All Rights Reserved.
For many, many years (since 1998) I have recommended that you boil your water for one minute to make it safe to drink. For many, many years I have also mentioned that boiling will only kill the pathogens in that water and it will not remove radioactive particles or dissolved chemicals in the water. To accomplish these additional tasks a family would need a high quality water filter, or they will need to distill their water.

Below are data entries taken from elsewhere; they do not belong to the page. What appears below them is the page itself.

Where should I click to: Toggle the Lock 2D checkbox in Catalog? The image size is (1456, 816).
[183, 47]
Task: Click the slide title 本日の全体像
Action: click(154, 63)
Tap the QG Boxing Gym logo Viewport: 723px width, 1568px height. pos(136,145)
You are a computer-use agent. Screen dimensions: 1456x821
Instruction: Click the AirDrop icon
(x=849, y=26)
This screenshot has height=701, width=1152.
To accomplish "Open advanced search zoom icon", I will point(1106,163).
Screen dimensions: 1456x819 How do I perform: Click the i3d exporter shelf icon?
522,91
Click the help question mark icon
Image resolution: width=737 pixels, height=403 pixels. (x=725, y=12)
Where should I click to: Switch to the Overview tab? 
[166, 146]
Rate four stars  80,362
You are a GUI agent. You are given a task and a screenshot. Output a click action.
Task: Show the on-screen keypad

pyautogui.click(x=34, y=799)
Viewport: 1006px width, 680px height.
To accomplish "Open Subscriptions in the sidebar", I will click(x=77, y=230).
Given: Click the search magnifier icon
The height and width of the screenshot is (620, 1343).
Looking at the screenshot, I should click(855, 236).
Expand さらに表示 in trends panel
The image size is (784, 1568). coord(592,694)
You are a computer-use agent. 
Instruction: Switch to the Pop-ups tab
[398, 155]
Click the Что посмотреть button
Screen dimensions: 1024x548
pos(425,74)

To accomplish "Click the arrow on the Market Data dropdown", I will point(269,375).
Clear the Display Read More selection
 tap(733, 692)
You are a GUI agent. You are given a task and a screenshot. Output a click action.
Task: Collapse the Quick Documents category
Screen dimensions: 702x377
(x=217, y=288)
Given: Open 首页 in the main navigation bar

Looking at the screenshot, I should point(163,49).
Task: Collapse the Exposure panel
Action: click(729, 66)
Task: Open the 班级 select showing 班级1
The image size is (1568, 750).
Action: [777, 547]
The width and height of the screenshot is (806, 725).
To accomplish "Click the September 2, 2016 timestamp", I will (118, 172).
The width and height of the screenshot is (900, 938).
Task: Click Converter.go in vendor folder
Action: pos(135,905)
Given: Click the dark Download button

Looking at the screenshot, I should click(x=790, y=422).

At the current time (Spring 2012) the internet is being overwhelmed by advice from individuals with the very best intentions who are recommending that you only need to bring your water up to a pasteurization temperature of approximately 165 degrees F (or 74 degrees C) to neutralize all the harmful pathogens in that water. This advice is going to get some people killed. I pray that it will not be you.
Most of the common life-threatening pathogens that may be present in water will die rapidly at temperatures between 140 degrees and 165 degrees F (or 60 to 74 degrees C). However, there are some less common pathogens that can survive temperatures of up to 185 degrees F (or 85 degrees C) before they are neutralized. The temperature at which water will boil is 212 degrees F (or 100 degrees C) at sea level at a barometric pressure of 30.3 inches of mercury. If you do not live at sea level, or if your barometric pressure is not 30.3 inches of mercury, then the boiling temperature of your water will be lower than 212 degrees F (or 100 degrees C). In a worst case situation at an elevation of 10,000 feet and a barometric pressure of 27 inches of mercury, your water will begin to boil at 184.3 degrees F (or 84.6 degrees C). Therefore if you can get your water to the boiling point then you can be reasonably certain that you will have killed every known pathogen that might be present in that water, including the common and the not-so-common pathogens. (Note: There may be some new pathogens that can live in boiling water but at this time I am not aware of any.)
As I have mentioned many times in the past, you are an adult and you may follow any advice you wish. But before you reject one of my recommendations may I humbly suggest that you very carefully analyze the course of action that you are considering because it may not be in the best interests of your family.